> _Records contained in a dataset_:
- - - -

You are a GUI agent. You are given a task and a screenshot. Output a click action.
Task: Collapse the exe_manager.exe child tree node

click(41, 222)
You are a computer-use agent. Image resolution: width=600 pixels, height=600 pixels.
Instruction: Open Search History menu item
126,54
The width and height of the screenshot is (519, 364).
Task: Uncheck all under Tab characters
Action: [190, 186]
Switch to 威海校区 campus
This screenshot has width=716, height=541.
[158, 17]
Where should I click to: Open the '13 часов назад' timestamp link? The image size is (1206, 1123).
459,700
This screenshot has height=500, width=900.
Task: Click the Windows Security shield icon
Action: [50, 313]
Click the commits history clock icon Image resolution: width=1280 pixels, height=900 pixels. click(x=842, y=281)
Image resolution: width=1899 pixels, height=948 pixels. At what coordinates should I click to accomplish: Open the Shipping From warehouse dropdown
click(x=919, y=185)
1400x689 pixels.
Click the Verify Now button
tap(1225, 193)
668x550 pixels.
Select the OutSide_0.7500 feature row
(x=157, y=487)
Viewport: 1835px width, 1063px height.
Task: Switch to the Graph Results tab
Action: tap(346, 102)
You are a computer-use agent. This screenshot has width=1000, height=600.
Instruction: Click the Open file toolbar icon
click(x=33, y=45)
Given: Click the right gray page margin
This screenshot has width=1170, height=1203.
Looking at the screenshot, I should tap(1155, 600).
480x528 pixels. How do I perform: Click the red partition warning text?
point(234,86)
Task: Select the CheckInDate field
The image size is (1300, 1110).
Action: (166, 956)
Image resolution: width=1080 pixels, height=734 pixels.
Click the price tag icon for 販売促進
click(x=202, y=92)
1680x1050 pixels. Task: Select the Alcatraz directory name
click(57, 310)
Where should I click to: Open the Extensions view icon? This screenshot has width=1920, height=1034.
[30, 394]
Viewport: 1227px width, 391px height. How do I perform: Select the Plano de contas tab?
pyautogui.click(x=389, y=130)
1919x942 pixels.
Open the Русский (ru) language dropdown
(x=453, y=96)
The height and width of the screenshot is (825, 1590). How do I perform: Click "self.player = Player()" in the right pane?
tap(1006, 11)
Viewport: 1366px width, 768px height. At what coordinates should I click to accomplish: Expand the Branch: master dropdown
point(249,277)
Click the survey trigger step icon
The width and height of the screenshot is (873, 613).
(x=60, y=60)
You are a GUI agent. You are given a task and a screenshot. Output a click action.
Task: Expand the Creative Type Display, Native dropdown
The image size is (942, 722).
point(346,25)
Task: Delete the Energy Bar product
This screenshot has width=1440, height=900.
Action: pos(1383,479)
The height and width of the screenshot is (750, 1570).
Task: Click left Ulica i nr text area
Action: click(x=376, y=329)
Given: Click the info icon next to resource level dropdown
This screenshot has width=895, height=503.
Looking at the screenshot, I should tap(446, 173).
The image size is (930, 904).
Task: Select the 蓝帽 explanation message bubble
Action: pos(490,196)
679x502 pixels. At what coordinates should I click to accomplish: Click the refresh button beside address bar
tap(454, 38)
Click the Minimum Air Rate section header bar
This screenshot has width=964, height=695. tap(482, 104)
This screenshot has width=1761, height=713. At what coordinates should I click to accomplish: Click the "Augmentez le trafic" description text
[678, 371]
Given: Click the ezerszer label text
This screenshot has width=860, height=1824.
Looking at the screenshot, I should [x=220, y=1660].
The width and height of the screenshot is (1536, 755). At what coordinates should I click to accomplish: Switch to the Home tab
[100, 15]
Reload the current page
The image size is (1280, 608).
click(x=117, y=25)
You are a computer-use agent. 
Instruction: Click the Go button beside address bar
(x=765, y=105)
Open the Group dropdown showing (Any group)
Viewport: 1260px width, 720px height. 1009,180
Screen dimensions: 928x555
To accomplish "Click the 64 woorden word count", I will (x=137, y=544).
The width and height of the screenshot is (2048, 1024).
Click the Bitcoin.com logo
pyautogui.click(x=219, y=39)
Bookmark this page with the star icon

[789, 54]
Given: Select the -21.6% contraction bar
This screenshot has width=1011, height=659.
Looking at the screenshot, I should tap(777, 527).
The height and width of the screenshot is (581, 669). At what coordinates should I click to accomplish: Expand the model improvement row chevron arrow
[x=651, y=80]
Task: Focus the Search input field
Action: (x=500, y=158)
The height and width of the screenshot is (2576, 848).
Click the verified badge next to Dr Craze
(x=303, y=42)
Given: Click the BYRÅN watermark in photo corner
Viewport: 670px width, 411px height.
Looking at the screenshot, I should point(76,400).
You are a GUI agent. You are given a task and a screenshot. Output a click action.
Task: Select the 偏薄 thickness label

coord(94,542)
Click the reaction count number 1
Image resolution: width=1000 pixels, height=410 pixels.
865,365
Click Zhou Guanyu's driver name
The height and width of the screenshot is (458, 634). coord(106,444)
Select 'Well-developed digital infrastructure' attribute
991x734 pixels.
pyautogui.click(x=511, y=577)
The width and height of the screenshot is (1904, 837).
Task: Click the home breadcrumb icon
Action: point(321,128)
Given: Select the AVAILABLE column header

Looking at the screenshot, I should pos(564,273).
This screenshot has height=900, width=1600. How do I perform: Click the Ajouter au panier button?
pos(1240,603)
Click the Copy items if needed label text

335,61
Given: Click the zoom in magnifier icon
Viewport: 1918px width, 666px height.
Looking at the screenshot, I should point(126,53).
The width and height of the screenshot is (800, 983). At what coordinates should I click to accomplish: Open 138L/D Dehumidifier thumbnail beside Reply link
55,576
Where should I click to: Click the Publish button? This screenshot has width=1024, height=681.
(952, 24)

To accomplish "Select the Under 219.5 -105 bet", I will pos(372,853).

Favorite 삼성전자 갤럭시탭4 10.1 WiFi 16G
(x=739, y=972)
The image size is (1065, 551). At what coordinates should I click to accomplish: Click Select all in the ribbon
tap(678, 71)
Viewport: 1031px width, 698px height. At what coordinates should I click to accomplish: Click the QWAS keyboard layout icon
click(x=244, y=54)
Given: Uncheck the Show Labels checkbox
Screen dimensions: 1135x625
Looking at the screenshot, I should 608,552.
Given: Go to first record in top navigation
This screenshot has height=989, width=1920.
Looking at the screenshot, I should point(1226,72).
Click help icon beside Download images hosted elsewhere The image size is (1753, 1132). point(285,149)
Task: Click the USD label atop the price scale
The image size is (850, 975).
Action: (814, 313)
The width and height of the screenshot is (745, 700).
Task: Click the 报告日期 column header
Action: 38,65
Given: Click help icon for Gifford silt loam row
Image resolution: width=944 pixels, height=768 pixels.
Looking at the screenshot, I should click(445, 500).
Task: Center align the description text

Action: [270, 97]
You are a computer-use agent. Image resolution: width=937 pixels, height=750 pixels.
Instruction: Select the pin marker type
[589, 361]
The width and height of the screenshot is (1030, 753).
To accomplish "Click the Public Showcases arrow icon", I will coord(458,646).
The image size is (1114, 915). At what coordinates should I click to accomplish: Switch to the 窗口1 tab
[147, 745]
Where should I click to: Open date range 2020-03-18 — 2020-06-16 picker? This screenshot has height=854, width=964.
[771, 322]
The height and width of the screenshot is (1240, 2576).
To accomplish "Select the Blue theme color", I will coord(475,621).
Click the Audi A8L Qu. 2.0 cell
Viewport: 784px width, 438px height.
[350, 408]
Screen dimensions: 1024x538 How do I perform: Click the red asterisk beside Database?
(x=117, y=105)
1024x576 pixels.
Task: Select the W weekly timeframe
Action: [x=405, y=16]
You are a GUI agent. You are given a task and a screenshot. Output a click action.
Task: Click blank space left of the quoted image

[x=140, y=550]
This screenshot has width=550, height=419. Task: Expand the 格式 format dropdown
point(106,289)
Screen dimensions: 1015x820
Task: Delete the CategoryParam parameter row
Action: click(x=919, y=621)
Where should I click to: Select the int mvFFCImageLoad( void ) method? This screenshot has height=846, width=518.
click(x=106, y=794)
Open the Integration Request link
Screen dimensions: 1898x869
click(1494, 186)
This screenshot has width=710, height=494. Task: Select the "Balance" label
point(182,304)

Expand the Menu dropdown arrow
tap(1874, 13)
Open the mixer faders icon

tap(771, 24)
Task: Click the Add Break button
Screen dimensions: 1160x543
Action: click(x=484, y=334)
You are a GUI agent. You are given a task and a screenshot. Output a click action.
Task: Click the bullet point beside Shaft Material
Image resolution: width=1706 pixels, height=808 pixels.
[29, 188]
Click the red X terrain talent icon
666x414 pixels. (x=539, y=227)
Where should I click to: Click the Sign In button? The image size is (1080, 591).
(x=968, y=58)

- - - -

> _Task instructions_:
Please return the lines above that run from the line containing "Click the price tag icon for 販売促進" to the line containing "1919x942 pixels.", inclusive, exactly and with no other lines.

> _Response area_:
Click the price tag icon for 販売促進
click(x=202, y=92)
1680x1050 pixels. Task: Select the Alcatraz directory name
click(57, 310)
Where should I click to: Open the Extensions view icon? This screenshot has width=1920, height=1034.
[30, 394]
Viewport: 1227px width, 391px height. How do I perform: Select the Plano de contas tab?
pyautogui.click(x=389, y=130)
1919x942 pixels.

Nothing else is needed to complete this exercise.